At the trial there was a direct contradiction of evidence regarding the sanctioning of the imports between Haughey and the chief prosecutorial witness, Jim Gibbons, Minister for Defence at the time of the attempted imports. Haughey admitted arranging customs clearance for the shipment, but claimed in his defence that he did not know it consisted of weapons. This directly contradicted the evidence of Gibbons and Peter Berry that Haughey was fully aware of all the details of the conspiracy. It also contradicted the testimony of his co-defendants, who admitted that they had tried to import weapons, but maintained that the shipment had been legally authorised by the government. During the trial the judge remarked that either Haughey or Gibbons had to be committing perjury.

==Impact==
The resignations and sackings left four vacancies in cabinet. As a result, there was a major cabinet reshuffle and some senior politicians of the future, such as Desmond O'Malley and Gerry Collins, got their first step on the ministerial ladder.

The scandal led to bitter divisions in Fianna Fáil between supporters of the sacked ministers Haughey and Blaney and supporters of Lynch. The same divisions affected government policy on Northern Ireland. Although the events led to Haughey being demoted to the back-benches, he remained a member of Fianna Fáil, while Boland was expelled in 1970 and Blaney in 1971. Blaney went on to found his own party, Independent Fianna Fáil, which re-joined Fianna Fáil in 2006, eleven years after Blaney's death. Haughey later returned to ministerial office and succeeded Lynch as party leader in 1979. There was no rapprochement in the relationship between Gibbons and Haughey and when Haughey became Taoiseach, Gibbons was dropped from his ministerial office. During a later leadership contest, Gibbons was assaulted in Dáil Éireann by Haughey supporters in retaliation for his testimony at the Arms Trial.

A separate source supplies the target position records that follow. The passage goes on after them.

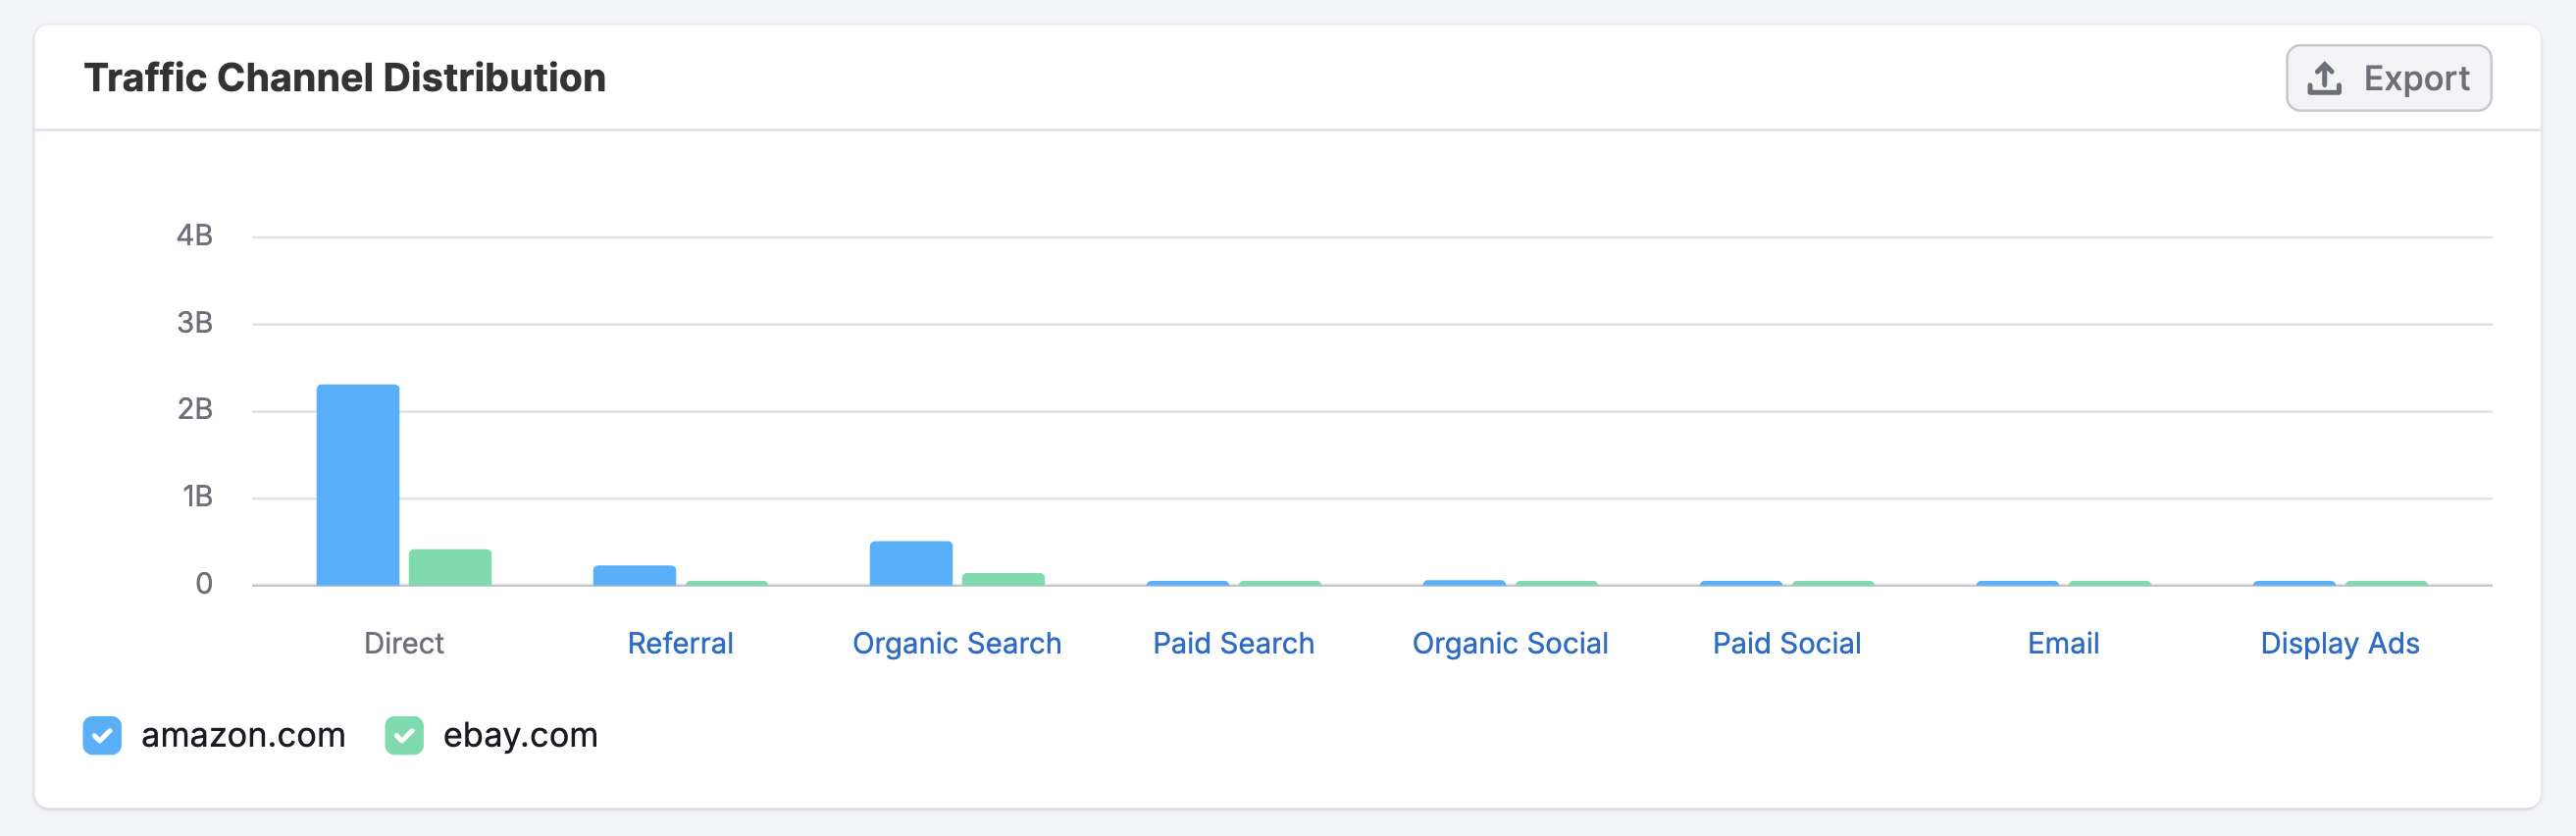The image size is (2576, 836).
Task: Click the upload arrow icon in Export
Action: [x=2323, y=78]
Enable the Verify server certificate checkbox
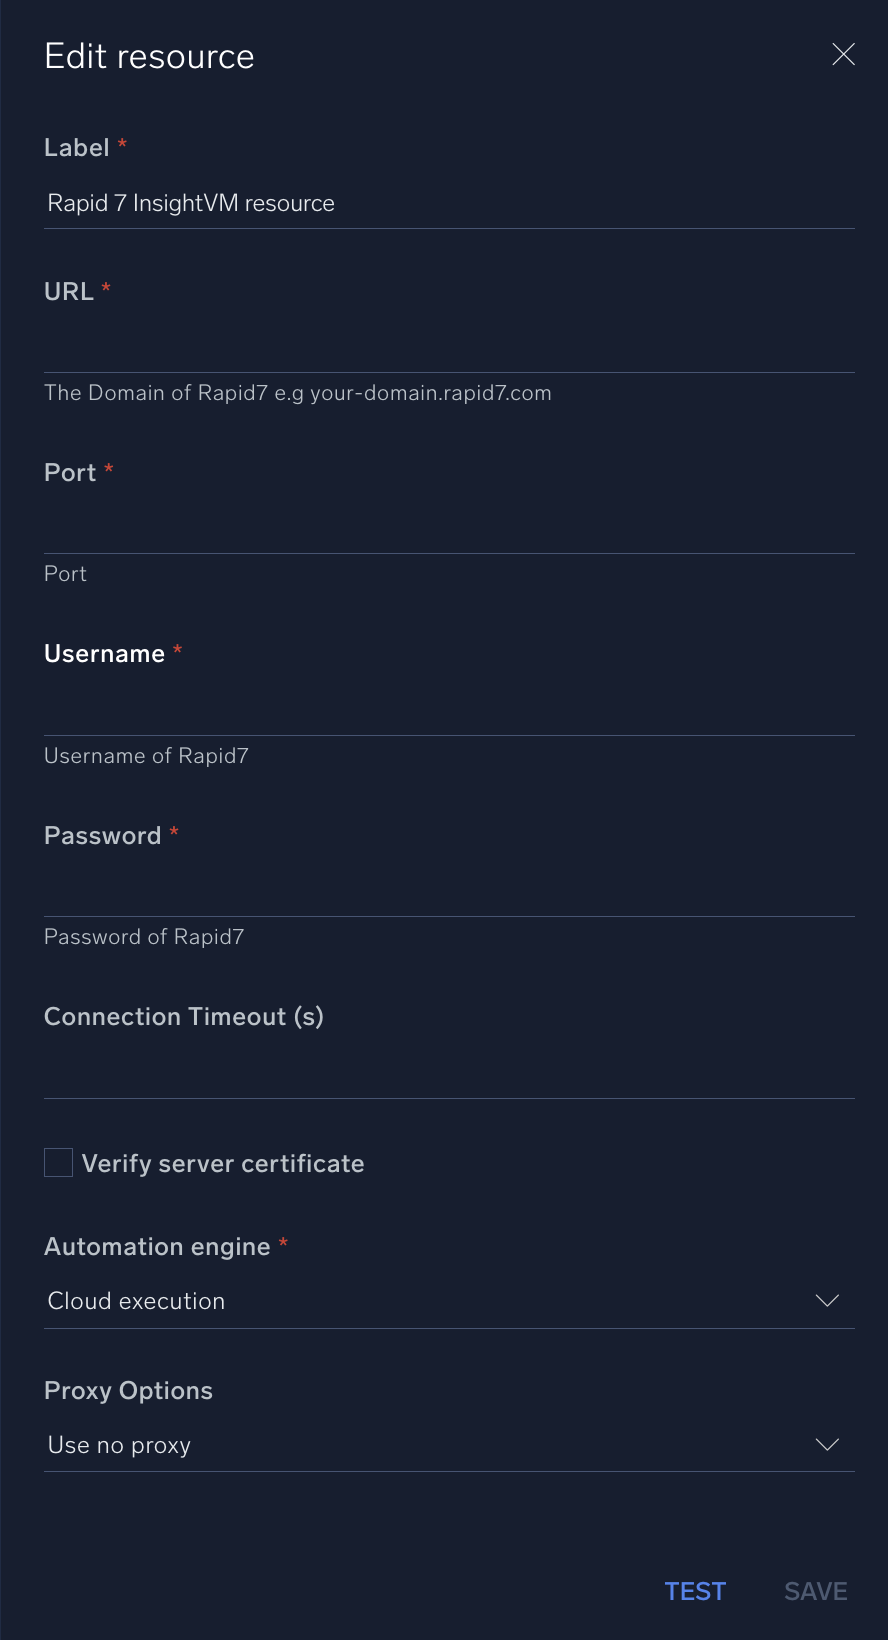The height and width of the screenshot is (1640, 888). tap(57, 1162)
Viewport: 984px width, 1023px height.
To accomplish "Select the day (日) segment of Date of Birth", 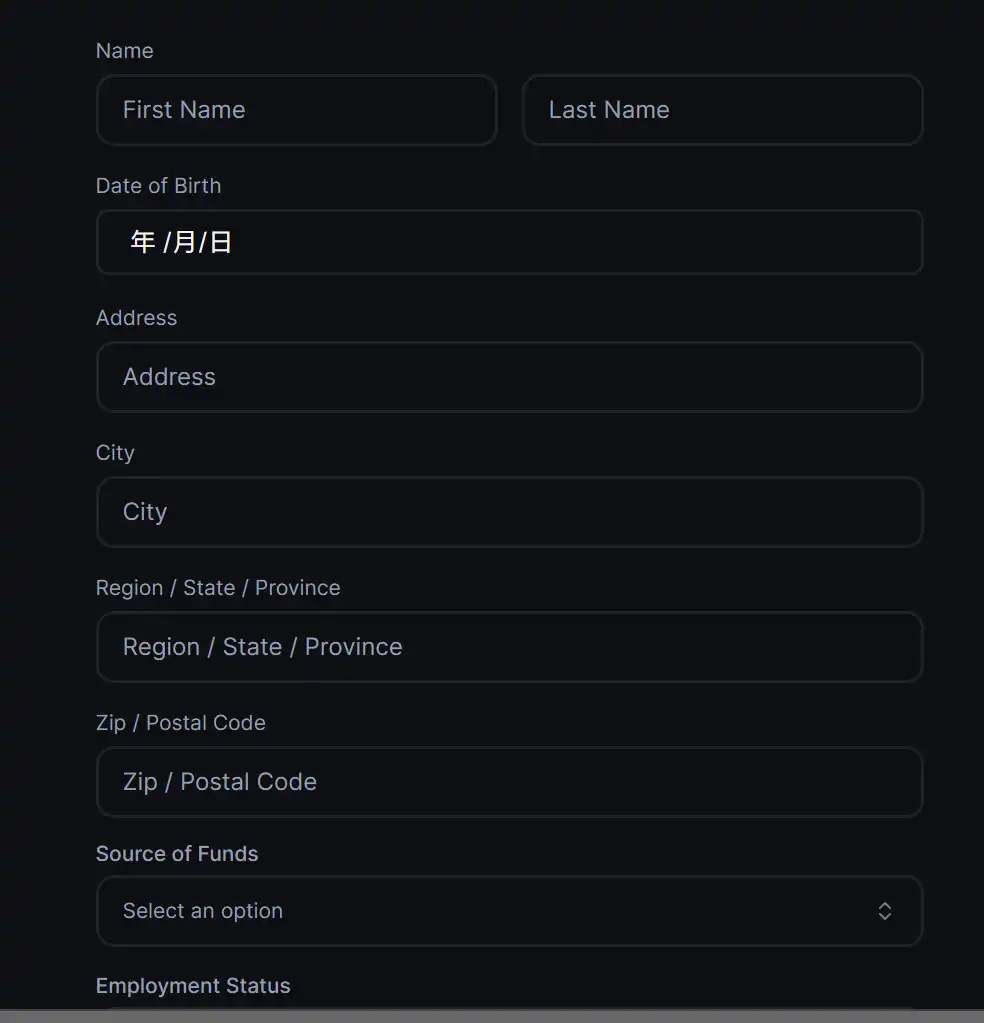I will pos(221,242).
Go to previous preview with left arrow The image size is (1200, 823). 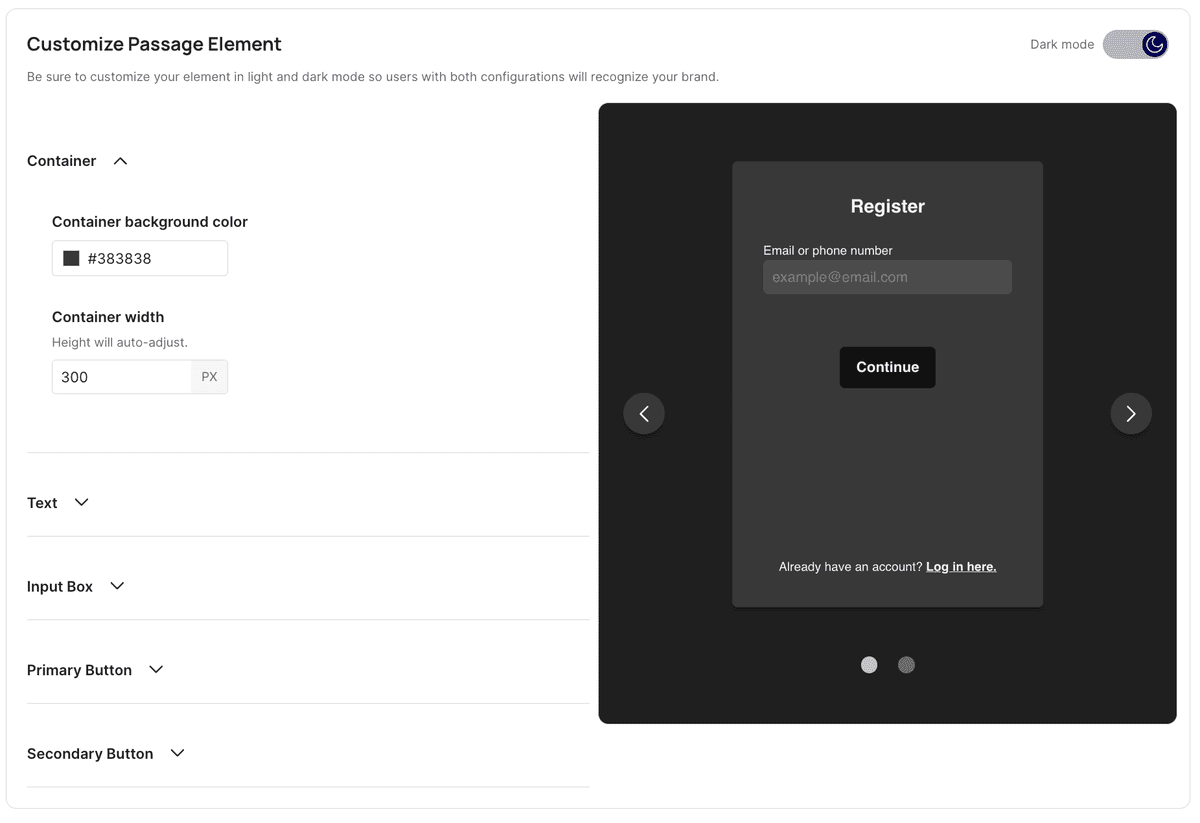point(644,414)
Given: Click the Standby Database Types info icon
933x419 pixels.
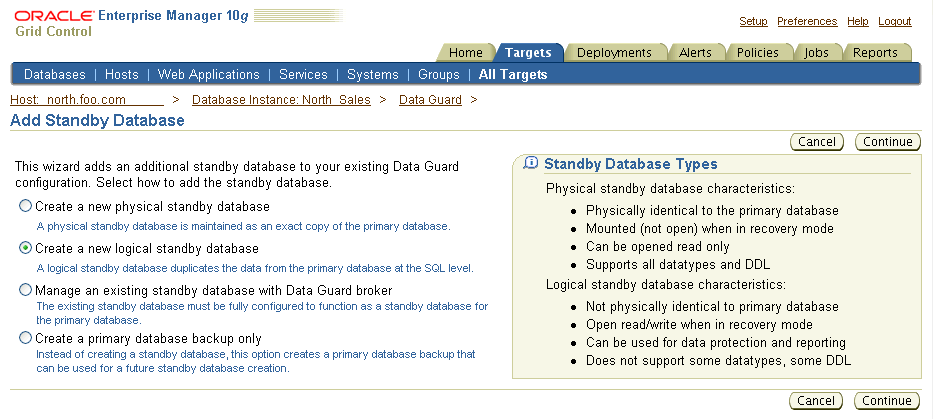Looking at the screenshot, I should point(531,164).
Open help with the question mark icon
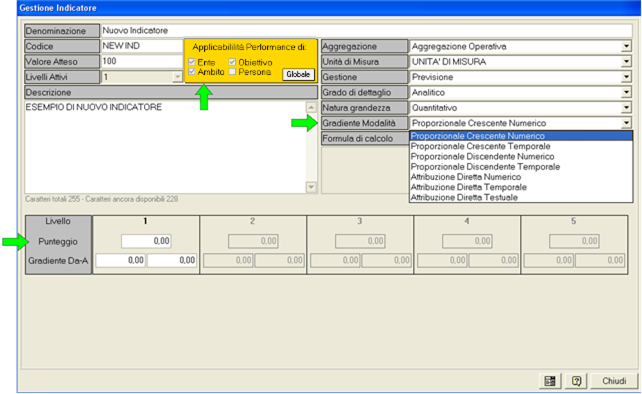Viewport: 642px width, 394px height. coord(576,381)
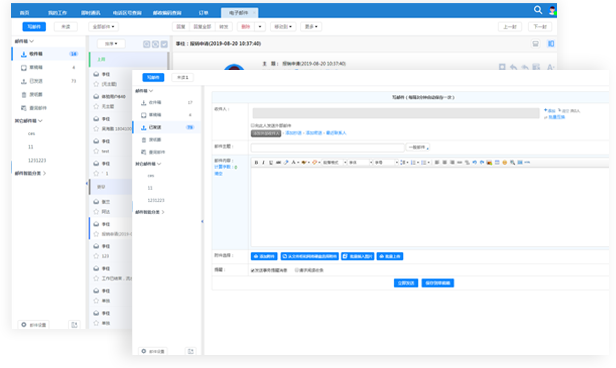Switch to the 电子邮件 tab
The image size is (616, 368).
click(238, 13)
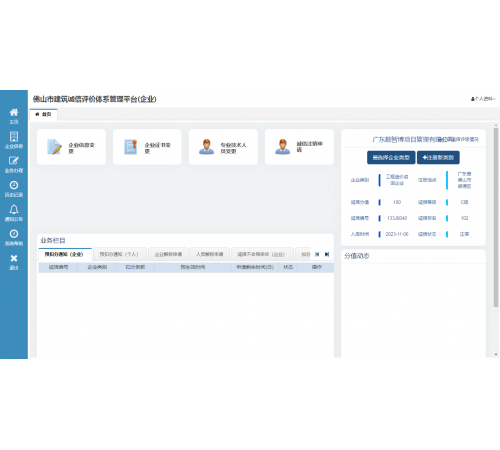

The events came to be one of the defining periods of Lynch's term as leader, during which there were several crises. Lynch supporters saw him as exhibiting strength in facing down the rebel ministers and his detractors saw it as an illustration of his weakness on the national question and procrastination in the face of difficult decisions.

As state papers relating to the period were released after 1995, further light was shed on the events, questioning the outcome. Much remains unknown about the truthfulness of the various personalities involved, and what exactly each knew, and when they came to know it. The diaries of Peter Berry, Secretary of the Department of Justice, published in Magill magazine, claimed that Lynch had not been forthright publicly. Documents released through the Freedom of Information Act 30 years later showed that the state had altered statements by Colonel Hefferon to suppress the fact that he and Captain Kelly had kept Gibbons informed. This caused the then Taoiseach, Bertie Ahern, to publicly state that Captain Kelly had done nothing wrong.